──────── Text segment

Of greater concern in the MRO world is the looming rise in new-aircraft production rates. Airbus is now targeting an eye-opening total of 89 A320neos and A220s per month in 2025, up from 46 a year ago.
Boeing recently reached 31 per month on its 737 line, and Reuters reported the company plans to be at 47 per month by 2024. Boeing has not publicly committed to a future target.
“Our biggest job right now is to stabilize around that rate,” Boeing CEO Dave Calhoun said on a recent earnings call (AW&ST May 2-15, p. 24). “Anything else is going to be a future decision that we’re not prepared to take because we just want to get confidence in what’s right in front of us.”
While Airbus and Boeing eye more output, some major suppliers are already working overtime to keep up. Raytheon Technologies CEO Greg Hayes said on an April 26 earnings call that he sees overall issues abating as the year progresses, but he acknowledged that several challenges continue to bedevil the company, including castings and forgings for Pratt & Whitney engines headed to Airbus.
At an investor conference in February, Hayes warned that Raytheon would miss delivering 70 engines to Airbus due to a casting supplier’s shortcomings.
“That problem is not behind us, but we are working with that supplier to recover,” Hayes reiterated April 26. “We’ll get most of the way there by the end of the year, but it is not without its challenges, like everybody else. Our suppliers are seeing a shortage of labor.”
Hayes emphasized that despite the challenges, his company is prepared to support the production ramp-ups.

────────────────
──────── Source data

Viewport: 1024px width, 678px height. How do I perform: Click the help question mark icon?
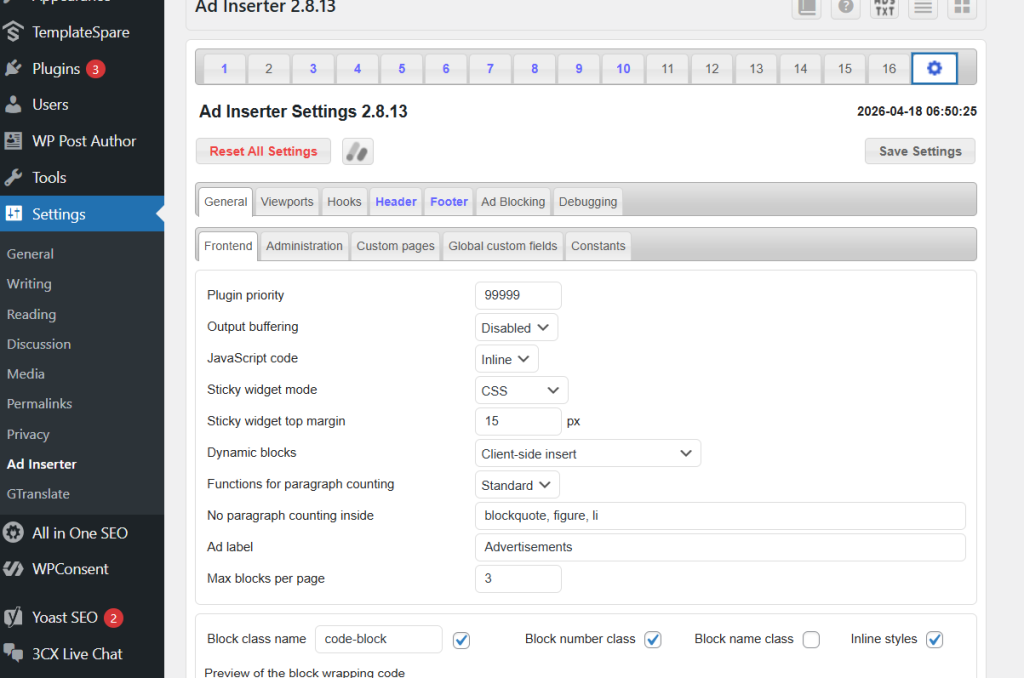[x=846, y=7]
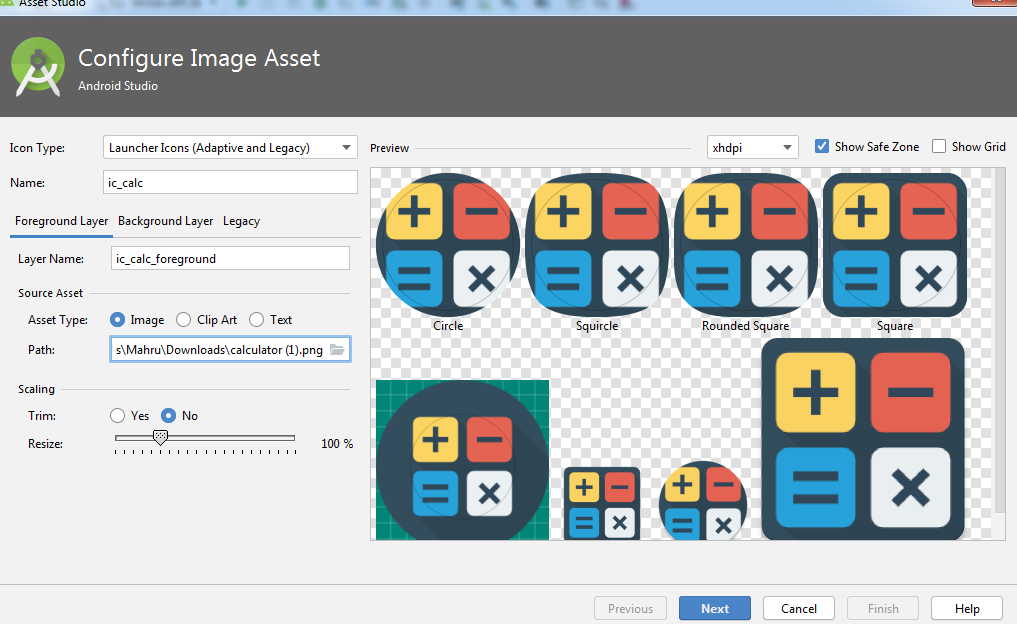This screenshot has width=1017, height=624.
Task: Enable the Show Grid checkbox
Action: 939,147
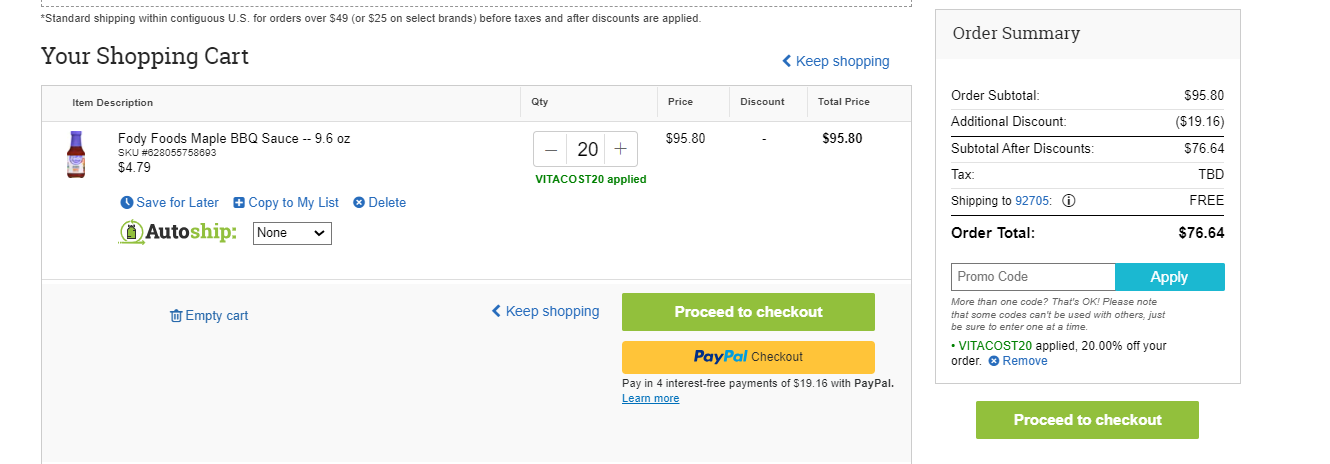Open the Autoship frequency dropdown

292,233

────────────────

→ Activity 1: Name every aircraft model or production line mentioned in the aircraft production excerpt.
→ Activity 2:
Answer these from the aircraft production excerpt:
(a) What monthly total of A320neos and A220s is Airbus targeting in 2025?
(b) How many engines did Hayes warn Raytheon would miss delivering to Airbus?
(c) On what date did Hayes speak on an earnings call?

→ Response box 1: A320neo, A220, 737

→ Response box 2:
(a) 89 per month
(b) 70
(c) April 26